My sentiments exactly.


----------



## jazzy1 (Jul 16, 2002)

We gave up Horry tributes now ths cat talks trash. I say we start a bash Horry thread now. He's officially the enemy now. 

Rob Horry is a Bum  

This is funny a day after the dieshards gave him some dap. 

Wouldn't have expected Horry to have done something like this. He's gonna be on the wrong side of the beatings now.


----------



## grizzoistight (Jul 16, 2002)

Hmm robert theres a reason we didnt pass u the ball..
i think act. 55 reasons.. 3 for 58 from three!! ALL WIDE OPEN!!!
Like i said before good ridance.. he is the most OVERRATED PLAYER IN THE LEAGUE...


----------



## Locke (Jun 16, 2003)

> Originally posted by <b>Bball_Doctor</b>!
> It is obvious Horry is pissted for the Lakers to not pursue him as least harder. The guy had to settle for a one year deal with SA with probably much less money. But it is probably still higher than the veteran minimum which the Lakers I believe wanted to sign him at. Horry was not effective at all last season or really the last 2. The guy hits clutch shots but he misses a ton of shots in the middle of the game that would have probably NOT have lead to a need for a clutch shot. The guy is wining...shut up Horry. He calls Kobe and Shaq ballhogs...well who the hell would pass to you especially when you missed a WHOPPING 36 out of 38 three point attempts in the postseason. Worst yet shot sub .400 for the last THREE seasons. Oh shut up...I was never high on Horry. Like I said he hits clutch shots...wins fans...but seriously he MISSES A TON that would have probably lead to NOT having a need for a clutch shot at the end of the game.


True dat.:yes:


----------



## Jamel Irief (May 19, 2002)

I hope Horry blocks a Shaq jump hook and dunks on Kobe and then hits the game winner and talks trash about Mitch in the press.


----------



## GNG (Aug 17, 2002)

This is priceless. You guys give him no less than four "Goodbye Rob, Thanks for the Memories, yadda, yadda, yadda" and then he disses you the very next day. Classic.
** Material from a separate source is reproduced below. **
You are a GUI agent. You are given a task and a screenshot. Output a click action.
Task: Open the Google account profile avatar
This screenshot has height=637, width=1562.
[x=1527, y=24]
And now the sentiments are...

"Oh, he wasn't that good anyways."

"Yeah, he is the most overrated player in the league."

"Horry is a bum."

That's within 24 hours. Damien still has an Horry avatar, although he hasn't joined in on the bashing.

He's a bum that won you a championship. Had the ball not been booted out to him for a game-winning three against the Kings, you would only have two-peated. Believe that. But now that he's told all the Lakers and their fans to piss off, you start pointing out his shortcomings in the same years that you formerly lauded him ad nauseum.
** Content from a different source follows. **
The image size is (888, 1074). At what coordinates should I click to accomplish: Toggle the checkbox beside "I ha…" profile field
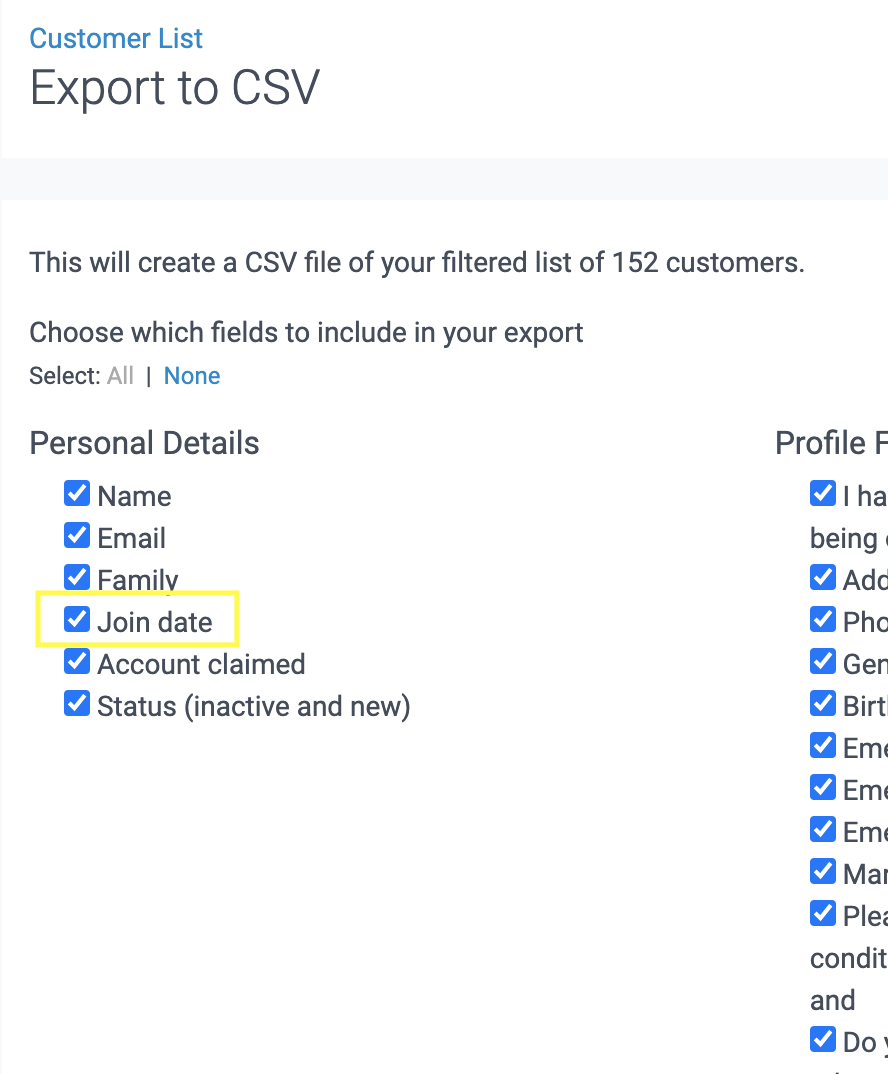point(823,494)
I've said he's sucked his entire career, especially the last four years, and nobody listens. No Laker fans listen. Horry bashes Lakers. Laker fans finally agree with me. That's what it takes, huh?

How do you people actually sleep at night? :rofl:


----------



## Scuall (Jul 25, 2002)

I didn't mind Horry all that much, mainly due to the fact that while he was on the court, Madsen and Walker were on the bench. I didn't expect him to take potshots at the Lakers, but then I remembered the situation that got him here. Yes, that's right, the infamous towel throwing incident in Phoenix.

I'm not going to bash him. He came to LA as a small forward, and bulked up out of necessity in order to play the 4. He's hit some memorable shots, and without him, Sacramento wins the 2002 Championship. 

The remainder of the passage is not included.